Given instruction:
Update the material below by changing every "Instruction" to "Command" and leave all other text as it is.

##### Records for the task

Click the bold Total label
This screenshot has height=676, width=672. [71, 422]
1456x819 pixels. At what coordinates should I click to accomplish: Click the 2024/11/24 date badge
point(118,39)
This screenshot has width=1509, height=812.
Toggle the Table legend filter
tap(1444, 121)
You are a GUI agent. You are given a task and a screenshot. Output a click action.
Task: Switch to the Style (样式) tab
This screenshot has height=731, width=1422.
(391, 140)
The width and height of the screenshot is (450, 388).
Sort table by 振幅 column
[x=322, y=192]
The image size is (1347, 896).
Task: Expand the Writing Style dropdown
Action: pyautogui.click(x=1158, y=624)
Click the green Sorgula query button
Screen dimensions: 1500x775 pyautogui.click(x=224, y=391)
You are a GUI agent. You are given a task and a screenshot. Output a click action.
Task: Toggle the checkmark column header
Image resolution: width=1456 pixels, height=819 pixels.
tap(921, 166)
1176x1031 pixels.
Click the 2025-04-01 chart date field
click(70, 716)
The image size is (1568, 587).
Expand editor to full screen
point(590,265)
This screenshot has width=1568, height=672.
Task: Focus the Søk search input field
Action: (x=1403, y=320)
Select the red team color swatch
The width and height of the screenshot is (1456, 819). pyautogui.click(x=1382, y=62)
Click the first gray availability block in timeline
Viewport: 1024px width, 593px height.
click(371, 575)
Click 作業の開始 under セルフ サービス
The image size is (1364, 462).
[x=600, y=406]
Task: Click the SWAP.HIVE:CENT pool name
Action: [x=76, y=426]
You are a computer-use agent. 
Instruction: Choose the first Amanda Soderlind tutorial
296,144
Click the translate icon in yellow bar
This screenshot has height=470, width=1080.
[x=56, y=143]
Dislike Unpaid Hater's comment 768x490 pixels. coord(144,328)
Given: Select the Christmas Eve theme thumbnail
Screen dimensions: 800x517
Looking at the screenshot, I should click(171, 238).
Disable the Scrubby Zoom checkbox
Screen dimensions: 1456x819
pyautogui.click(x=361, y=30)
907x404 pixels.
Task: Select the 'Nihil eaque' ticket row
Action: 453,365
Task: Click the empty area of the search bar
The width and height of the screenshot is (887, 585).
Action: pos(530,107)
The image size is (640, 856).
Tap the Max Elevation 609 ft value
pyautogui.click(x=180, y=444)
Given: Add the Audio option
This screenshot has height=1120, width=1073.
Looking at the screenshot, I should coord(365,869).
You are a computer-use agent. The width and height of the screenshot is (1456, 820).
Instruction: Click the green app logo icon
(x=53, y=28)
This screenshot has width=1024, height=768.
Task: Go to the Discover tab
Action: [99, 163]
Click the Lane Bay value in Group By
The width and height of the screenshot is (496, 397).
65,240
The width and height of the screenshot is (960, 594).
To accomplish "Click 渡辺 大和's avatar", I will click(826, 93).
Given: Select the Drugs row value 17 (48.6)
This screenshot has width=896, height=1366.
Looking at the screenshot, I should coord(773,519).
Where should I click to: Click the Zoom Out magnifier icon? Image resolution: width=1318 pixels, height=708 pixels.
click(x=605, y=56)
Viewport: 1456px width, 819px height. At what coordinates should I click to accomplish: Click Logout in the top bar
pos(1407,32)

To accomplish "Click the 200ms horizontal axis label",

##########

Output for this task:
Click the bold Total label
This screenshot has height=676, width=672. [71, 422]
1456x819 pixels. At what coordinates should I click to accomplish: Click the 2024/11/24 date badge
point(118,39)
This screenshot has width=1509, height=812.
Toggle the Table legend filter
tap(1444, 121)
You are a GUI agent. You are given a task and a screenshot. Output a click action.
Task: Switch to the Style (样式) tab
This screenshot has height=731, width=1422.
(391, 140)
The width and height of the screenshot is (450, 388).
Sort table by 振幅 column
[x=322, y=192]
The image size is (1347, 896).
Task: Expand the Writing Style dropdown
Action: pyautogui.click(x=1158, y=624)
Click the green Sorgula query button
Screen dimensions: 1500x775 pyautogui.click(x=224, y=391)
You are a GUI agent. You are given a task and a screenshot. Output a click action.
Task: Toggle the checkmark column header
Image resolution: width=1456 pixels, height=819 pixels.
tap(921, 166)
1176x1031 pixels.
Click the 2025-04-01 chart date field
click(70, 716)
The image size is (1568, 587).
Expand editor to full screen
point(590,265)
This screenshot has width=1568, height=672.
Task: Focus the Søk search input field
Action: (x=1403, y=320)
Select the red team color swatch
The width and height of the screenshot is (1456, 819). pyautogui.click(x=1382, y=62)
Click the first gray availability block in timeline
Viewport: 1024px width, 593px height.
click(371, 575)
Click 作業の開始 under セルフ サービス
The image size is (1364, 462).
[x=600, y=406]
Task: Click the SWAP.HIVE:CENT pool name
Action: [x=76, y=426]
You are a computer-use agent. 
Command: Choose the first Amanda Soderlind tutorial
296,144
Click the translate icon in yellow bar
This screenshot has height=470, width=1080.
[x=56, y=143]
Dislike Unpaid Hater's comment 768x490 pixels. coord(144,328)
Given: Select the Christmas Eve theme thumbnail
Screen dimensions: 800x517
Looking at the screenshot, I should click(171, 238).
Disable the Scrubby Zoom checkbox
Screen dimensions: 1456x819
pyautogui.click(x=361, y=30)
907x404 pixels.
Task: Select the 'Nihil eaque' ticket row
Action: 453,365
Task: Click the empty area of the search bar
The width and height of the screenshot is (887, 585).
Action: pos(530,107)
The image size is (640, 856).
Tap the Max Elevation 609 ft value
pyautogui.click(x=180, y=444)
Given: Add the Audio option
This screenshot has height=1120, width=1073.
Looking at the screenshot, I should coord(365,869).
You are a computer-use agent. The width and height of the screenshot is (1456, 820).
Command: Click the green app logo icon
(x=53, y=28)
This screenshot has width=1024, height=768.
Task: Go to the Discover tab
Action: [99, 163]
Click the Lane Bay value in Group By
The width and height of the screenshot is (496, 397).
65,240
The width and height of the screenshot is (960, 594).
To accomplish "Click 渡辺 大和's avatar", I will click(826, 93).
Given: Select the Drugs row value 17 (48.6)
This screenshot has width=896, height=1366.
Looking at the screenshot, I should coord(773,519).
Where should I click to: Click the Zoom Out magnifier icon? Image resolution: width=1318 pixels, height=708 pixels.
click(x=605, y=56)
Viewport: 1456px width, 819px height. At what coordinates should I click to accomplish: Click Logout in the top bar
pos(1407,32)

To accomplish "Click the 200ms horizontal axis label",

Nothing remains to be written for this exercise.